Have a shake first thing with a banana at least before leaving the house


----------



## DoIEvenLift (Feb 10, 2011)

ok i will try add that in mate aslong as im still hungry enough to eat the 9am breakfast meal

is creatine any good as i hear alot of people using it? would it help with me personally with trying to gain lots of mass? http://www.myprotein.com/uk/products/creatine_monohydrate

Helps boost ATP levels to help increase lean growth

Helps maintain energy levels throughout workout

Proven to improve strength and power

improve strength, does it just mean it gives you the energy to be stronger when working out ?


----------



## DoIEvenLift (Feb 10, 2011)

i read somewhere on here eggs are 6-8g protein. i can get eggs for free(cracked ones only, so cant boil them or hard boil), so would fried eggs still be the same protein amount, just more fat aswell ?


----------



## Tassotti (Feb 27, 2011)

Scramble or omelette for the eggs..Same protein whichever way you cook them.
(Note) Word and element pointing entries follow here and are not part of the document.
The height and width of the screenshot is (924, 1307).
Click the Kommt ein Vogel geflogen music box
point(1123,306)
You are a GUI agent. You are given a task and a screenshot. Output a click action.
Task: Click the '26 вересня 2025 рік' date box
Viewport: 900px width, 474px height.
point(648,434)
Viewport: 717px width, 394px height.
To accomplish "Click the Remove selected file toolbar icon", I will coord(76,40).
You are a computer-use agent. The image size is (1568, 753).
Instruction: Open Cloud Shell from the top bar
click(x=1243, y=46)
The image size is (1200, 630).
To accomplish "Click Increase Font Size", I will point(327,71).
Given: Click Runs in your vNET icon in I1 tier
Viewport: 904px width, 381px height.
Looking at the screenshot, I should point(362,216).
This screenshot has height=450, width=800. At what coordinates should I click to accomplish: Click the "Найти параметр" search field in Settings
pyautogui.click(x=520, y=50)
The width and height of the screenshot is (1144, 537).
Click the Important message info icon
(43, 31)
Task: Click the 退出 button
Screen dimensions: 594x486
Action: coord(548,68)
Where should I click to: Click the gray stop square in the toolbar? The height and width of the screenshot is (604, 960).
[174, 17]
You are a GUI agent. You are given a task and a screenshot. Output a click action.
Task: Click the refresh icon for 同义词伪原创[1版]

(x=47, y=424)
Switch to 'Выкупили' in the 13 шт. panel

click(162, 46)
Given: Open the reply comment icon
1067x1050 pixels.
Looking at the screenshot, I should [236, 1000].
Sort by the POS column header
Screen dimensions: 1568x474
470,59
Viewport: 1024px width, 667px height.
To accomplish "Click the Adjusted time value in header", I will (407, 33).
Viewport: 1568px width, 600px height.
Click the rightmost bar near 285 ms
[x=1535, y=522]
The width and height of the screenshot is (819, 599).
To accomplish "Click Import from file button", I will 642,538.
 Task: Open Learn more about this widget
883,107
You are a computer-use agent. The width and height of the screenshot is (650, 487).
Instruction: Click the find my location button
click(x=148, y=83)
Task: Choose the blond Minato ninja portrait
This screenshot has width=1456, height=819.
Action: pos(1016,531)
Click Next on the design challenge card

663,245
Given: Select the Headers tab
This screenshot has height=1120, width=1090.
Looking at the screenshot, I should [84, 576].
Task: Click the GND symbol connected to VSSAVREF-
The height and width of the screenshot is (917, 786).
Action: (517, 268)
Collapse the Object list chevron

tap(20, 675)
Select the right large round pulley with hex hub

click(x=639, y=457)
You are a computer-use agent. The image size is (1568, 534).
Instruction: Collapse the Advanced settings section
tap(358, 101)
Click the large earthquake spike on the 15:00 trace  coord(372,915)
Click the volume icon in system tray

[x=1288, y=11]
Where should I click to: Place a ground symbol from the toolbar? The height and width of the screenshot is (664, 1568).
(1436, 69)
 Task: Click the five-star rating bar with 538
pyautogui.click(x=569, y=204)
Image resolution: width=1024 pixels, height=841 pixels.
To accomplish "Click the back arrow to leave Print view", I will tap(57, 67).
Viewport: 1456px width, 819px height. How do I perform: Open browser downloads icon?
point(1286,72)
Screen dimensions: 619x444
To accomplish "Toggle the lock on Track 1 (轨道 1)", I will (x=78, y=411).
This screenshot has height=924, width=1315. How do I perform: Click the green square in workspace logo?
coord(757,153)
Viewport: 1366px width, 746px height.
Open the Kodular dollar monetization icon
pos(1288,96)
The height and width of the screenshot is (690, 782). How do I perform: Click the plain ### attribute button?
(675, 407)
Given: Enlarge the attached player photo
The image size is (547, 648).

Wont they go bad really quickly if they are cracked?


----------



## DoIEvenLift (Feb 10, 2011)

Tassotti said:


> Scramble or omelette for the eggs..Same protein whichever way you cook them.
> 
> Wont they go bad really quickly if they are cracked?


noo their fine mate , and scramble or omelette

gunna edit my diet on the first post a bit now


----------



## DoIEvenLift (Feb 10, 2011)

gunna just get a load of eggs and hard boil them and just have a few each day i think! cant stand scrambled lol or atleast not much of it

but what i want to ask now is

i just recieved my next order from myprotein, when should i be taking the creatine ?? with reference to my diet plan where abouts should i take it and how much a day etc ?? its creatine monohydrate

cheers


----------



## Queenie (May 30, 2013)

isnt it half hour before workout? and then post workout? does it not say on there when u should take it? x x


----------



## Moonbeam (Jul 20, 2011)

Eat more like your life depended on it


----------



## Ste7n (Jul 12, 2011)

Right Alex, What i got instructed to do when first starting creatine was... 4X5G servings spread throughout the day for the first 5 days of taking (loading phase), then dropped it down to 5/10g a day(took 10g on workout days), i used to take with apple juice but now i take it either in my protein shakes or with just water, i never noticed any difference taking before my workout or after, in theory an hour before or straight after your workout is what's usually recommended, though you should be able to judge what works for you...


----------



## DoIEvenLift (Feb 10, 2011)

Moonbeam said:


> Eat more like your life depended on it


m trying haha! but if im honest it just seems to go in and come back out again  for example, i take oats with my lunch meal, and when i take a protein or protein/oats shake after workout, give it 30mins-1hour and its in the toilet lol


----------



## Ste7n (Jul 12, 2011)

I wonder did I waste my time typing that^^


----------



## DoIEvenLift (Feb 10, 2011)

SouthPaw said:


> I wonder did I waste my time typing that^^


didnt see your post earlier! when you say drop it down to 5/10g a day, you dont mean 5 times a day of 10g ?? you mean 5 or 10g a day? in 5g at a time?

and ill probs just take my post work out one in my whey and oats shake, shouldnt even notice it i imagine?


----------



## Ste7n (Jul 12, 2011)

yes i mean 5g or 10g(1 or 2 servings) So i would take 5g on a non training day then maybe 10g on a training day, some the extra 5g might be a waste but it's a cheap supplement, and i've read conflicting articles of how many grams are needed etc etc...


----------



## DoIEvenLift (Feb 10, 2011)

how much weight are you mmeant to put on per week?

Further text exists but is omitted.